Dilnot’s work is held in various private collections internationally. Informed by a personal mythology, literature, historical research and a deep connection to his local landscape, the lyrical paintings of Joseph Dilnot (b.1997) unfurl personal reflections and insights creating visual poems in which the earthly co-exists alongside enigmatic phenomena. Dilnot engages in detailed world building by suggestion, knowingly leaving gaps and mysteries as you might find in historical manuscripts, weathered and erased by time. He paints immersive landscapes such as hidden glades, living mountains, ethereal clouds bathed in rich, glowing colours. Figures walk in and out of these, sometimes half hidden or remaining on the edges of the scene, absorbed by the landscape. As in mythology, Dilnot invents hybrid creatures.

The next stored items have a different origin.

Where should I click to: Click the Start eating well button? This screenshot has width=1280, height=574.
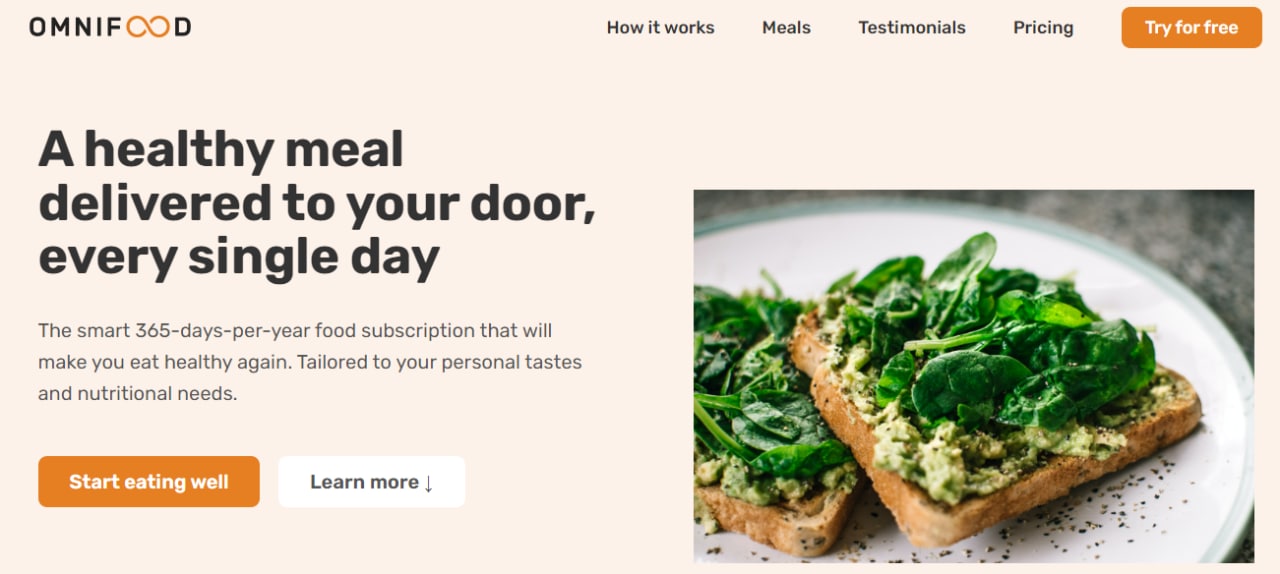click(x=149, y=482)
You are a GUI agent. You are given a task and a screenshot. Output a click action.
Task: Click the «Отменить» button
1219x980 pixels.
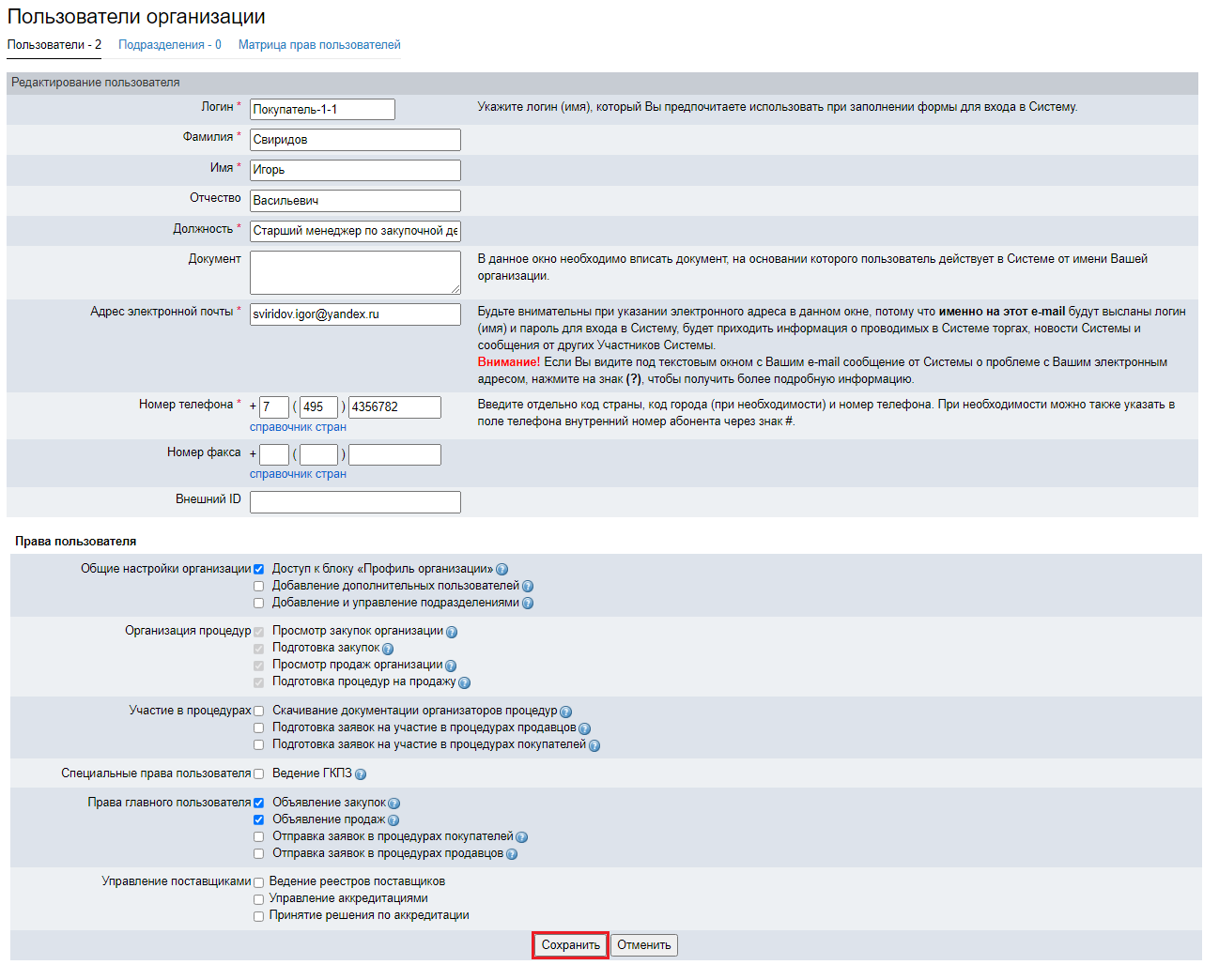tap(643, 945)
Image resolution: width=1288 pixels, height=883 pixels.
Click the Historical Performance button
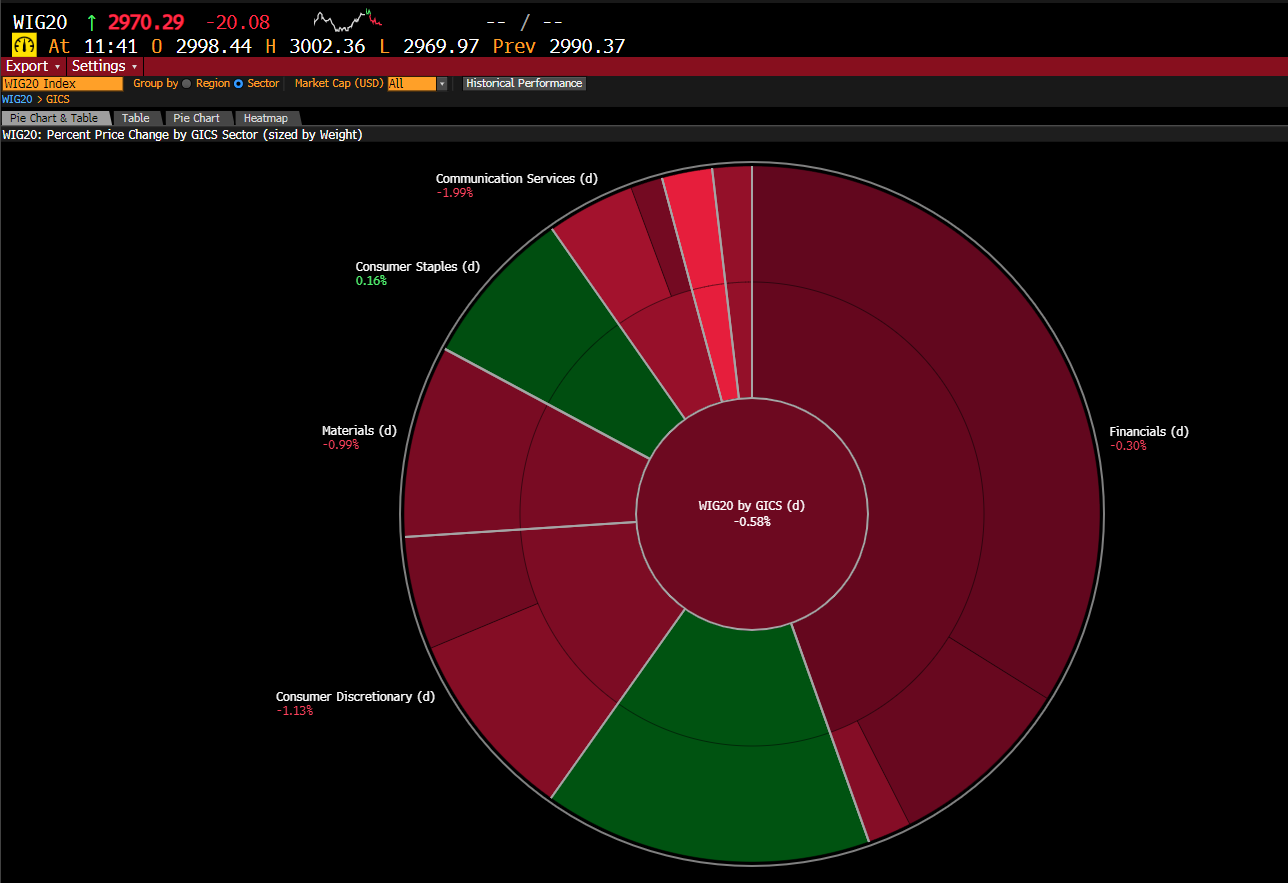524,84
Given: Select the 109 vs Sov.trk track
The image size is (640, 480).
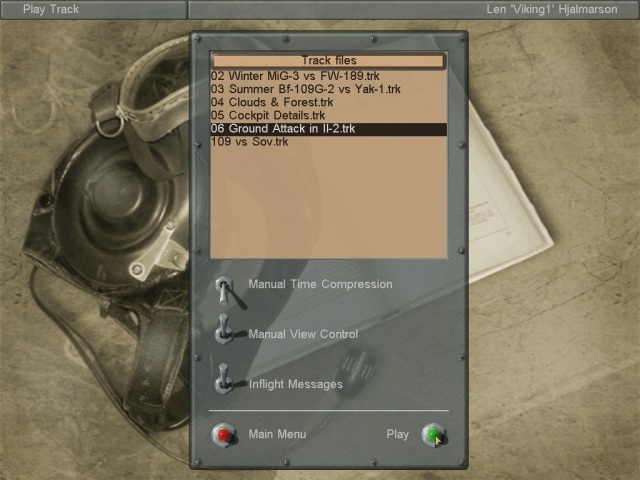Looking at the screenshot, I should point(249,142).
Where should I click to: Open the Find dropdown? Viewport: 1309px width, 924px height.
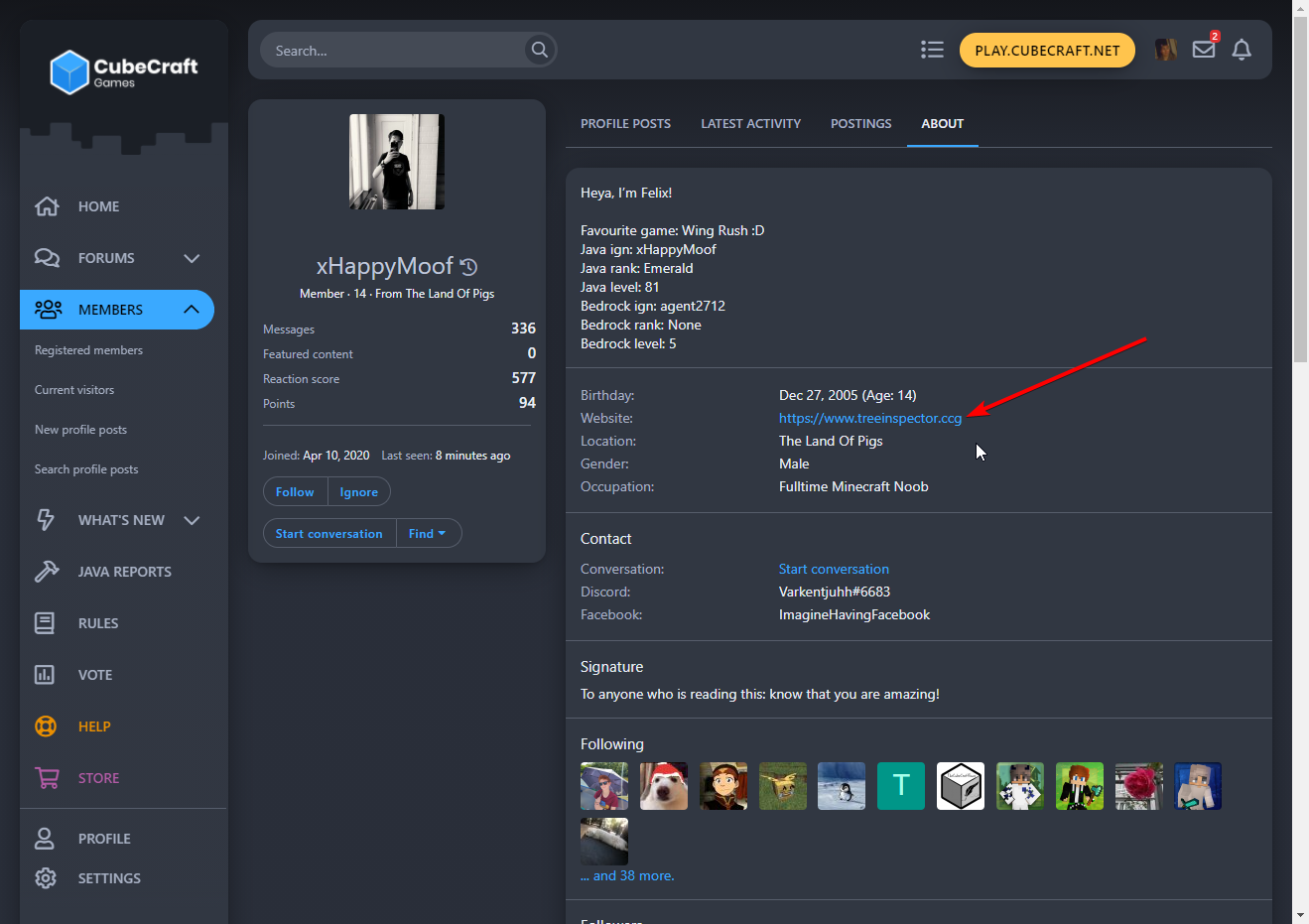[428, 533]
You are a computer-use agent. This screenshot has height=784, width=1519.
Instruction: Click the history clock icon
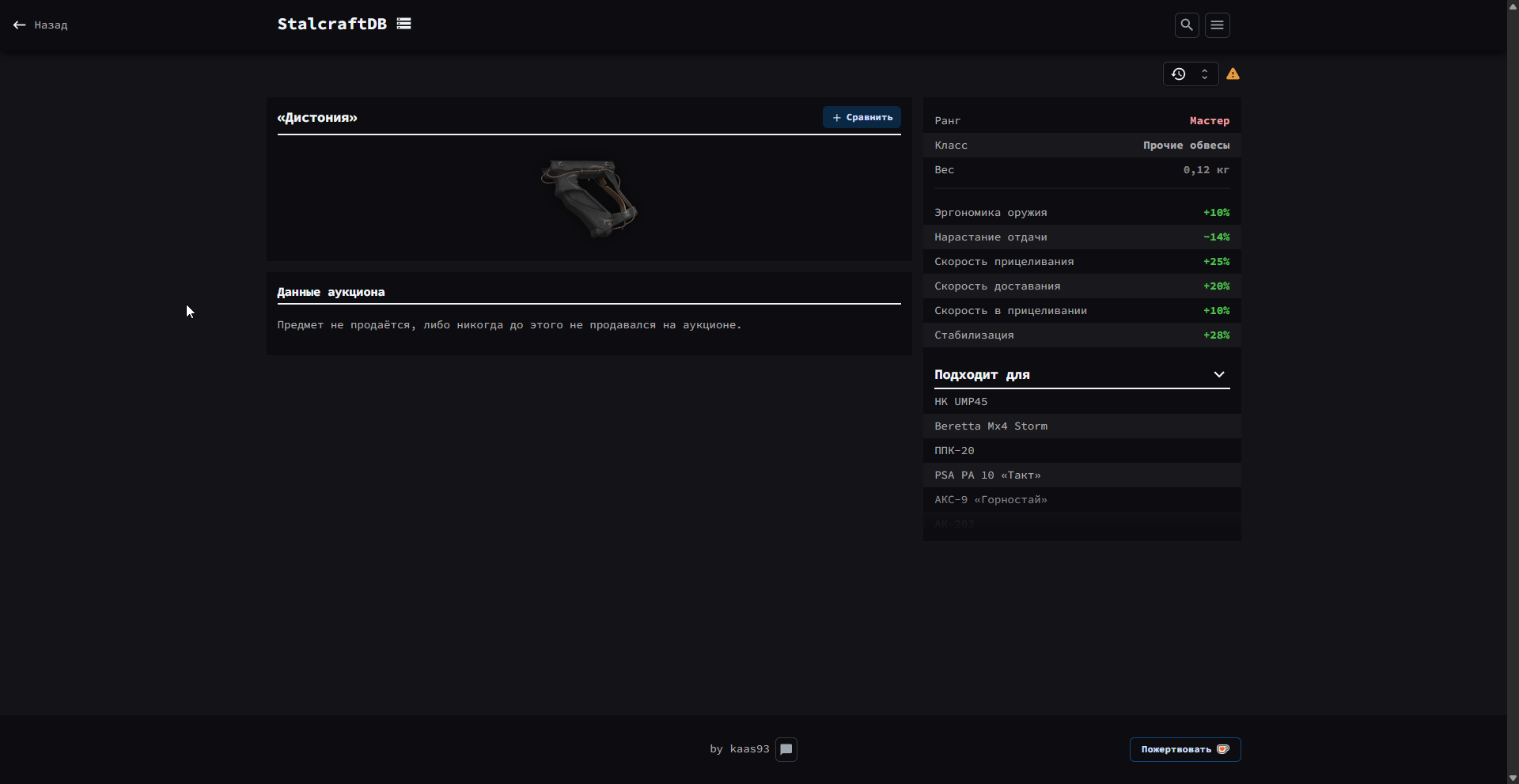point(1178,74)
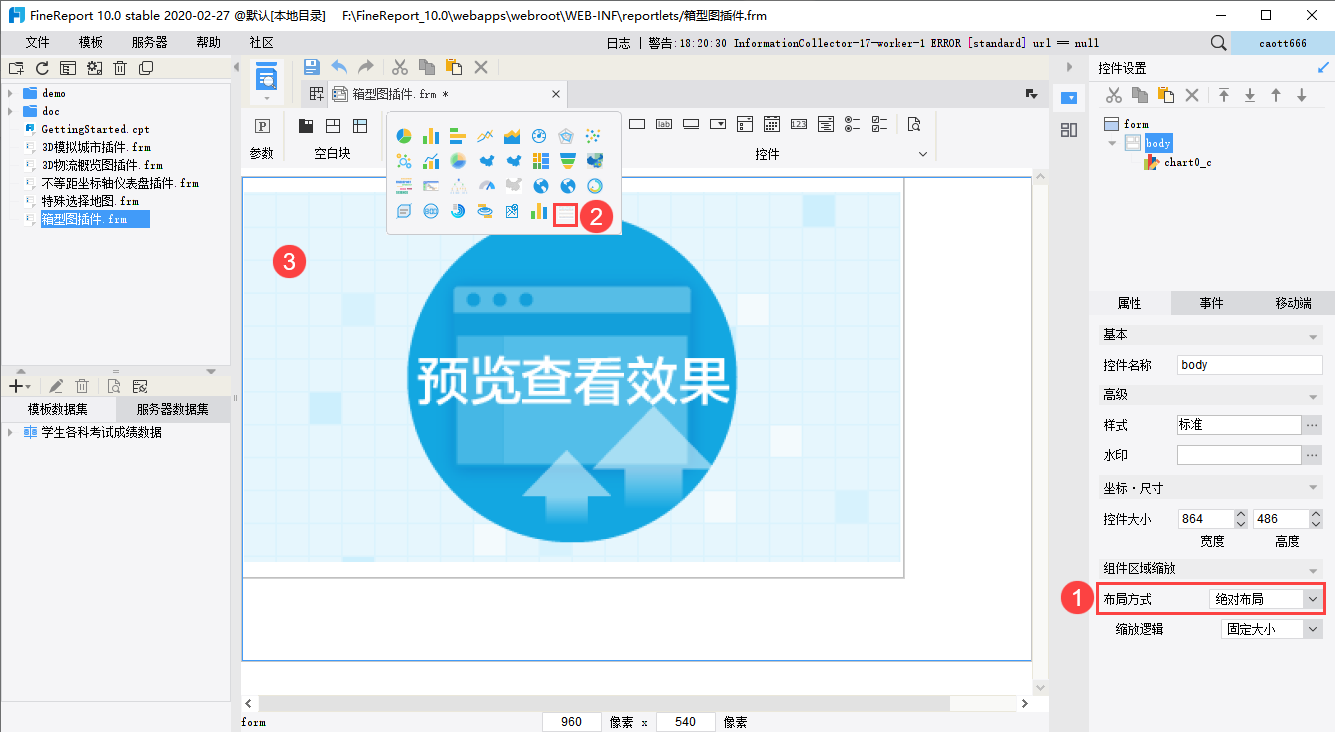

Characters include archetypes such as exiles, strangers, adventurers, ghosts and lone travellers, navigating the enormity of the physical world whilst simultaneously engrossed in an insistent, internal drive to find answers to unknown questions. The paintings are inspired by a long standing love of the natural world and Dilnot having studied zoology. He views the world from this “creaturely”, mutable perspective and its existence alongside the human drama, vulnerable and unseen but determinedly attending to its own purpose. Within the painted scenes, ordinary objects like ladders, candles, abandoned shoes and hats seem to possess magical qualities with the potential to enable a transformative experience. The artist offers the anticipation of the event or the quiet absence of the aftermath. These metaphysical and spiritual quests, are the enablers of hope, personal liberation and enlightenment, assuaging grief and feelings of loss. Dilnot travels through time, imagined and historical. It is slowed down and quieted allowing space for rumination. It can find poetic form, in which the notion of infinity is condensed in an image suggesting all matter is eternally alive or resting. These allegories and fables, overlaid with gentle humour, are unique, revealed worlds which Dilnot invites to share with the viewer.